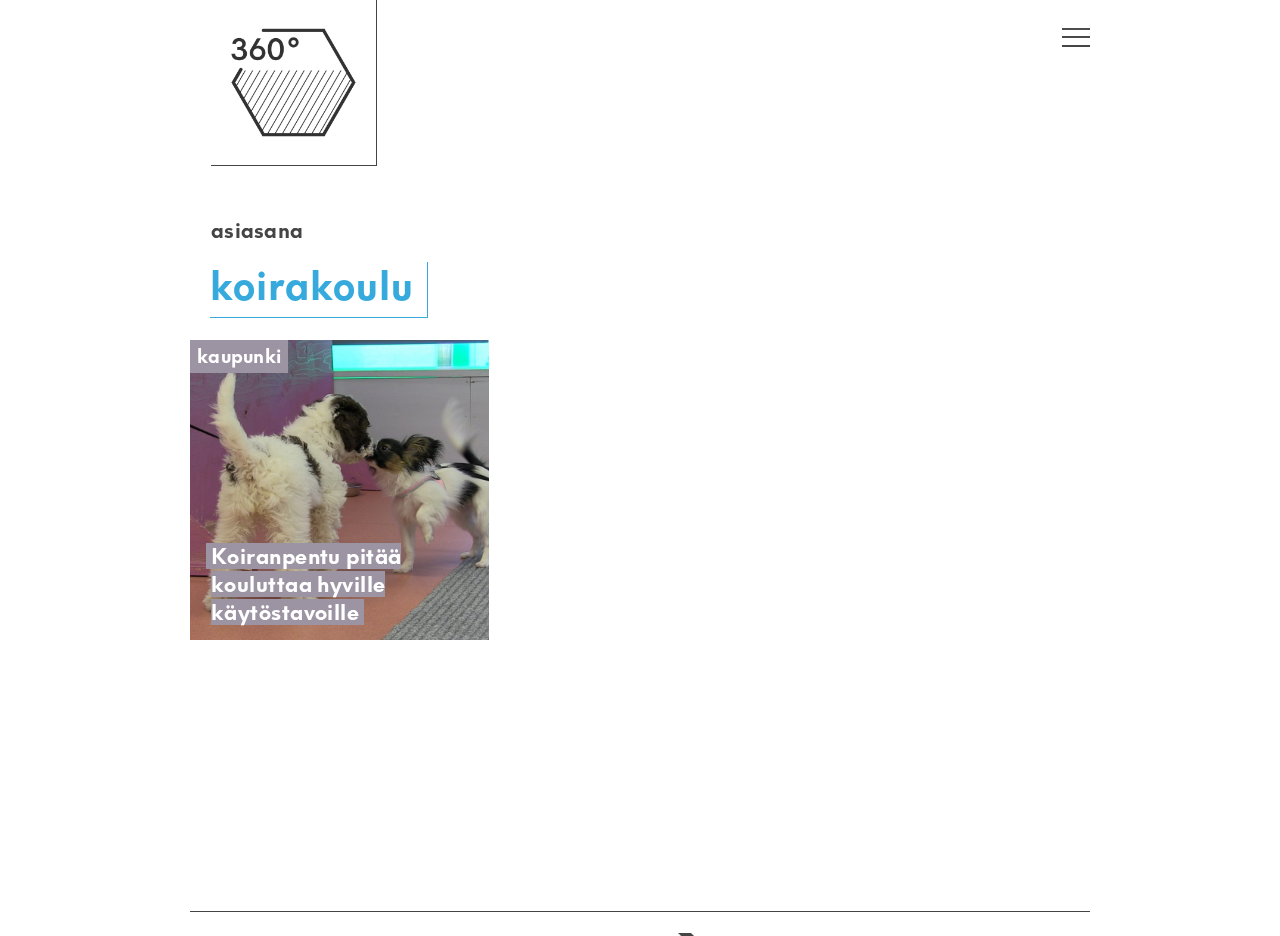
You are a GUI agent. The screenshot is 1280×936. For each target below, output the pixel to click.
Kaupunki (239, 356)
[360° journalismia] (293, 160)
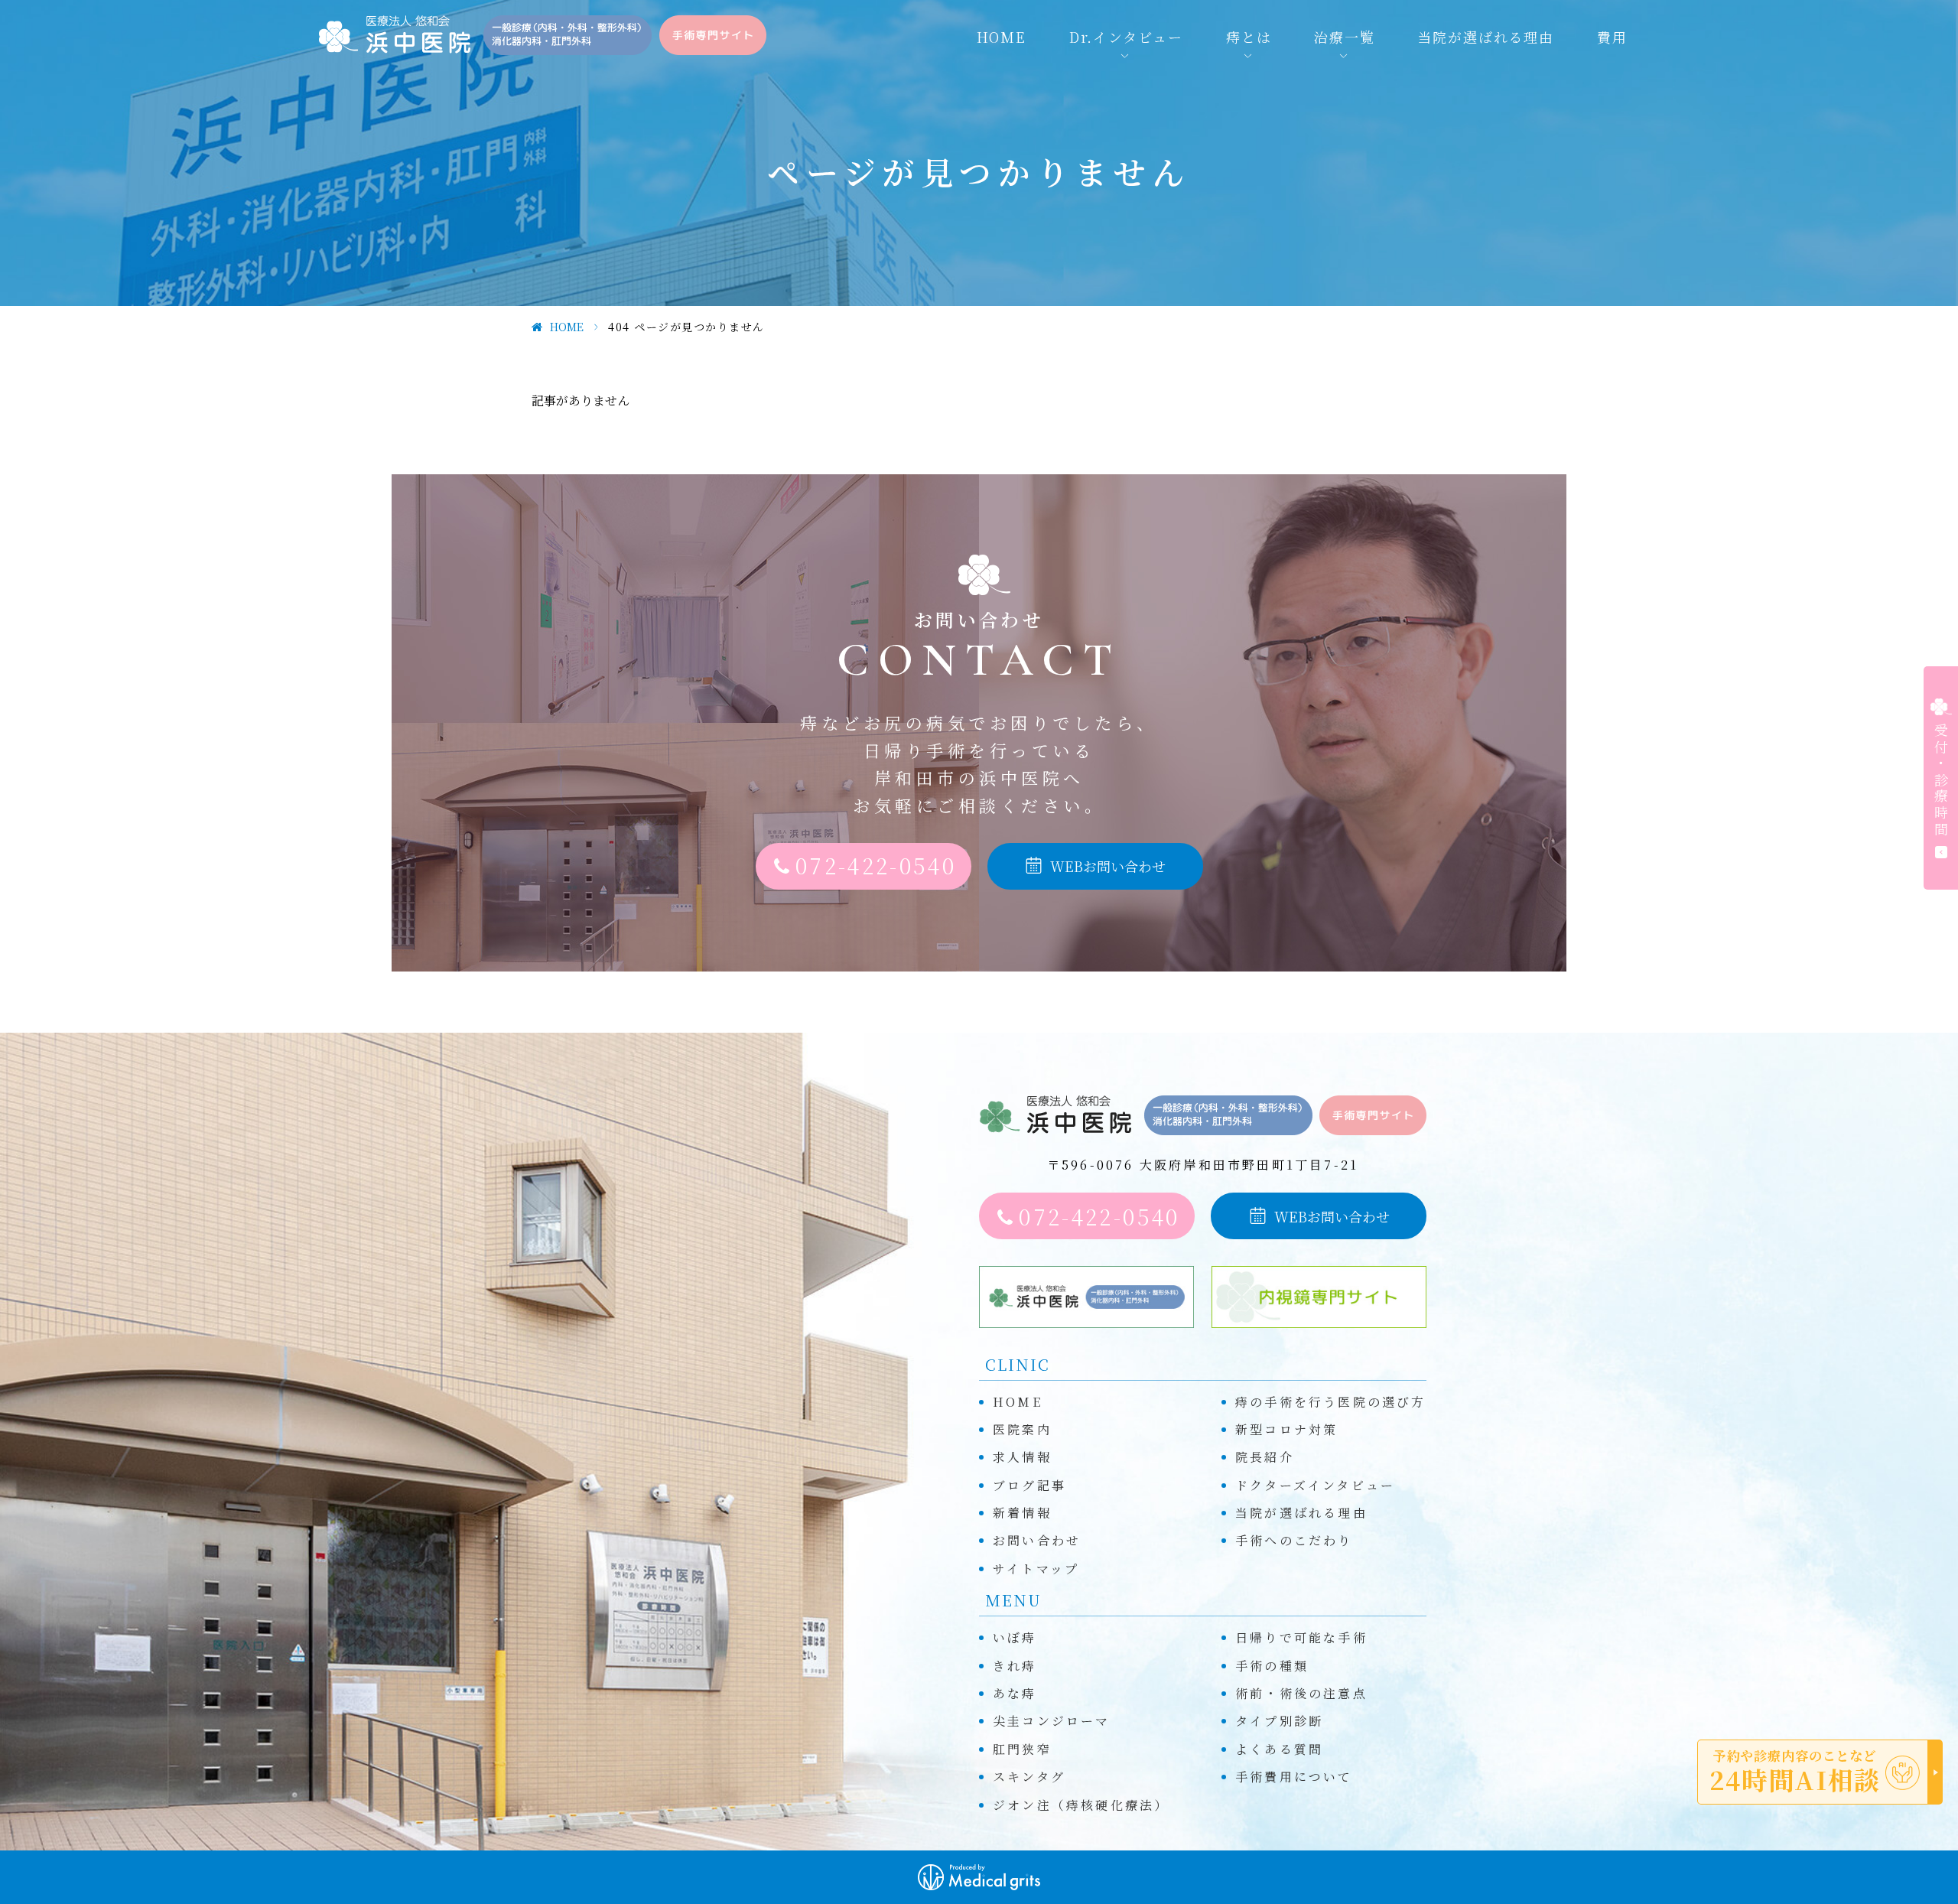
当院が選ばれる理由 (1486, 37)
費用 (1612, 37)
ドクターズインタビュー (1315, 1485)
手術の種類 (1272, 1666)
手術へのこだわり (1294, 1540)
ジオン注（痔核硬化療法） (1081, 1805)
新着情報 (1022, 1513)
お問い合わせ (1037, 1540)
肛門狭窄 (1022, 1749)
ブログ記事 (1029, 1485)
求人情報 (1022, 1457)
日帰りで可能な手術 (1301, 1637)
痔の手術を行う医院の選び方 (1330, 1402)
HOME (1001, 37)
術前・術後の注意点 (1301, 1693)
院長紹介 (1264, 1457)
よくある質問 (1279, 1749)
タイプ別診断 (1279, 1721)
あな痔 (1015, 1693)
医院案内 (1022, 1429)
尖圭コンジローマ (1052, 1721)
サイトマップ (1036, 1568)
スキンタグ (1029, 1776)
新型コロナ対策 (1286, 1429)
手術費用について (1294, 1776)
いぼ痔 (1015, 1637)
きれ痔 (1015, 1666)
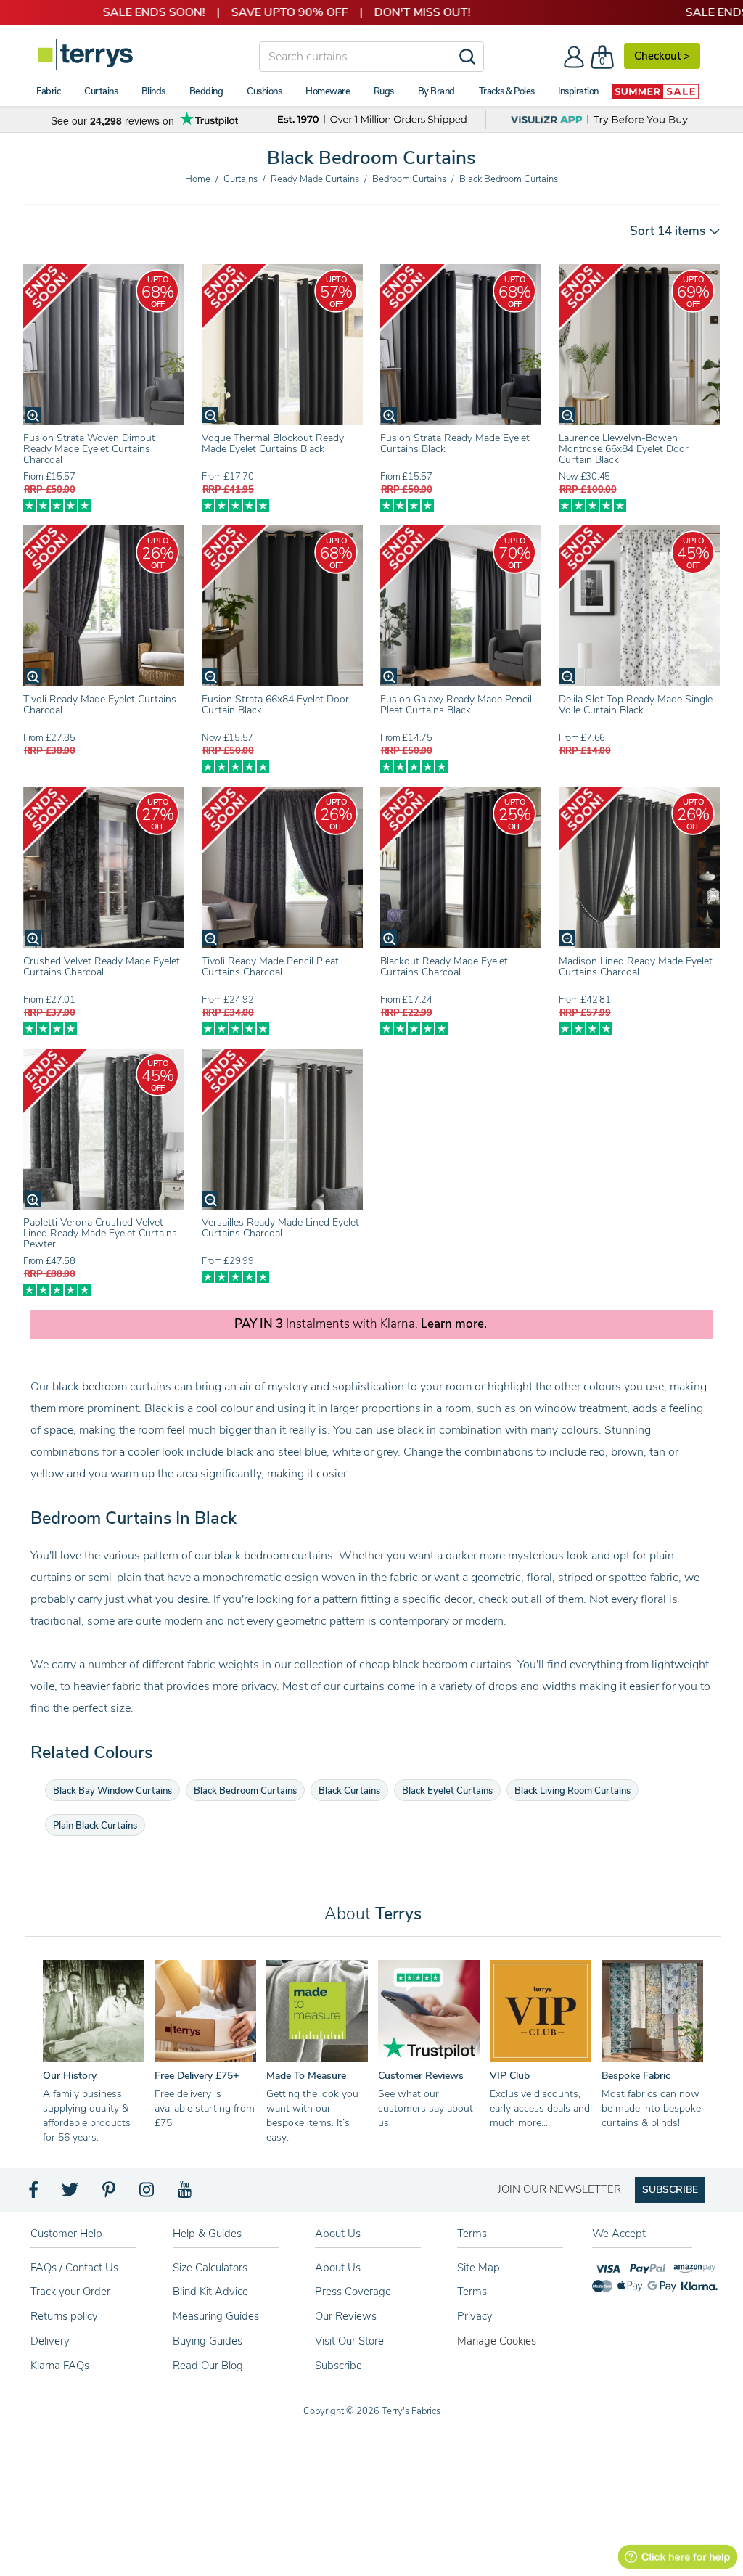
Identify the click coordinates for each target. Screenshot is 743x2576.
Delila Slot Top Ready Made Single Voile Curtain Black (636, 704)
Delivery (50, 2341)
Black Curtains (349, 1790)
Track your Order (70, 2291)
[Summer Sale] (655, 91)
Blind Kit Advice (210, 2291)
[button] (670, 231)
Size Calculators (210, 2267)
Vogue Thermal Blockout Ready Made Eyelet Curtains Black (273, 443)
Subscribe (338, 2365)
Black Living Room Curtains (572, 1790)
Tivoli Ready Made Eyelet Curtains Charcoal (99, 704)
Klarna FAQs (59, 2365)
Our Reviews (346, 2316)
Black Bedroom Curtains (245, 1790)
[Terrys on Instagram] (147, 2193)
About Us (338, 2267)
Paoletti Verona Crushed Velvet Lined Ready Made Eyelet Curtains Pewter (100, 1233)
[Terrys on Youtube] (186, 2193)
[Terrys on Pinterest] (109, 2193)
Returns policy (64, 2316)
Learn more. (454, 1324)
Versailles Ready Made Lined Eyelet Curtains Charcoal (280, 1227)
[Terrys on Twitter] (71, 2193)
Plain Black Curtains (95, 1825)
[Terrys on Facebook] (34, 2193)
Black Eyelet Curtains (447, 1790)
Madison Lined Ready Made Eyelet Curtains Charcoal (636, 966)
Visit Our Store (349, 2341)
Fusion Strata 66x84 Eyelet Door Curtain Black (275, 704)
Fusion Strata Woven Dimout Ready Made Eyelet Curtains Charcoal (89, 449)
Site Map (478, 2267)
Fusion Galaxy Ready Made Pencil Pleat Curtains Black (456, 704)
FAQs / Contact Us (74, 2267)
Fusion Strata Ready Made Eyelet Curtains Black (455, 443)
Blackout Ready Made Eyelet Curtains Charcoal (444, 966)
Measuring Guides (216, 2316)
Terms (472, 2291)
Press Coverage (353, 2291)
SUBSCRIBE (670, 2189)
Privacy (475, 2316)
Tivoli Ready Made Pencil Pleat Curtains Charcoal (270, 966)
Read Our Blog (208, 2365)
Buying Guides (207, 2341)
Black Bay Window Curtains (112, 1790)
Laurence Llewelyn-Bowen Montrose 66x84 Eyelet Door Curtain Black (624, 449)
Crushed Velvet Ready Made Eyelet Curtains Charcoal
————————
The entries above are to be copied exactly, with every picture left out.

• [Written response]:
You are a GUI agent. The screenshot is 1280×936. For each target below, output the pixel to click.
Kaupunki (239, 356)
[360° journalismia] (293, 160)
当院が選ばれる理由 (1486, 37)
費用 (1612, 37)
ドクターズインタビュー (1315, 1485)
手術の種類 (1272, 1666)
手術へのこだわり (1294, 1540)
ジオン注（痔核硬化療法） (1081, 1805)
新着情報 (1022, 1513)
お問い合わせ (1037, 1540)
肛門狭窄 (1022, 1749)
ブログ記事 (1029, 1485)
求人情報 (1022, 1457)
日帰りで可能な手術 (1301, 1637)
痔の手術を行う医院の選び方 (1330, 1402)
HOME (1001, 37)
術前・術後の注意点 (1301, 1693)
院長紹介 (1264, 1457)
よくある質問 (1279, 1749)
タイプ別診断 (1279, 1721)
あな痔 (1015, 1693)
医院案内 (1022, 1429)
尖圭コンジローマ (1052, 1721)
サイトマップ (1036, 1568)
スキンタグ (1029, 1776)
新型コロナ対策 (1286, 1429)
手術費用について (1294, 1776)
いぼ痔 (1015, 1637)
きれ痔 (1015, 1666)
Identify the click coordinates for each target. Screenshot is 743x2576.
Delila Slot Top Ready Made Single Voile Curtain Black (636, 704)
Delivery (50, 2341)
Black Curtains (349, 1790)
Track your Order (70, 2291)
[Summer Sale] (655, 91)
Blind Kit Advice (210, 2291)
[button] (670, 231)
Size Calculators (210, 2267)
Vogue Thermal Blockout Ready Made Eyelet Curtains Black (273, 443)
Subscribe (338, 2365)
Black Living Room Curtains (572, 1790)
Tivoli Ready Made Eyelet Curtains Charcoal (99, 704)
Klarna FAQs (59, 2365)
Our Reviews (346, 2316)
Black Bedroom Curtains (245, 1790)
[Terrys on Instagram] (147, 2193)
About Us (338, 2267)
Paoletti Verona Crushed Velvet Lined Ready Made Eyelet Curtains Pewter (100, 1233)
[Terrys on Youtube] (186, 2193)
[Terrys on Pinterest] (109, 2193)
Returns policy (64, 2316)
Learn more. (454, 1324)
Versailles Ready Made Lined Eyelet Curtains Charcoal (280, 1227)
[Terrys on Twitter] (71, 2193)
Plain Black Curtains (95, 1825)
[Terrys on Facebook] (34, 2193)
Black Eyelet Curtains (447, 1790)
Madison Lined Ready Made Eyelet Curtains Charcoal (636, 966)
Visit Our Store (349, 2341)
Fusion Strata 66x84 Eyelet Door Curtain Black (275, 704)
Fusion Strata Woven Dimout Ready Made Eyelet Curtains Charcoal (89, 449)
Site Map (478, 2267)
Fusion Galaxy Ready Made Pencil Pleat Curtains Black (456, 704)
FAQs / Contact Us (74, 2267)
Fusion Strata Ready Made Eyelet Curtains Black (455, 443)
Blackout Ready Made Eyelet Curtains Charcoal (444, 966)
Measuring Guides (216, 2316)
Terms (472, 2291)
Press Coverage (353, 2291)
SUBSCRIBE (670, 2189)
Privacy (475, 2316)
Tivoli Ready Made Pencil Pleat Curtains Charcoal (270, 966)
Read Our Blog (208, 2365)
Buying Guides (207, 2341)
Black Bay Window Curtains (112, 1790)
Laurence Llewelyn-Bowen Montrose 66x84 Eyelet Door Curtain Black (624, 449)
Crushed Velvet Ready Made Eyelet Curtains Charcoal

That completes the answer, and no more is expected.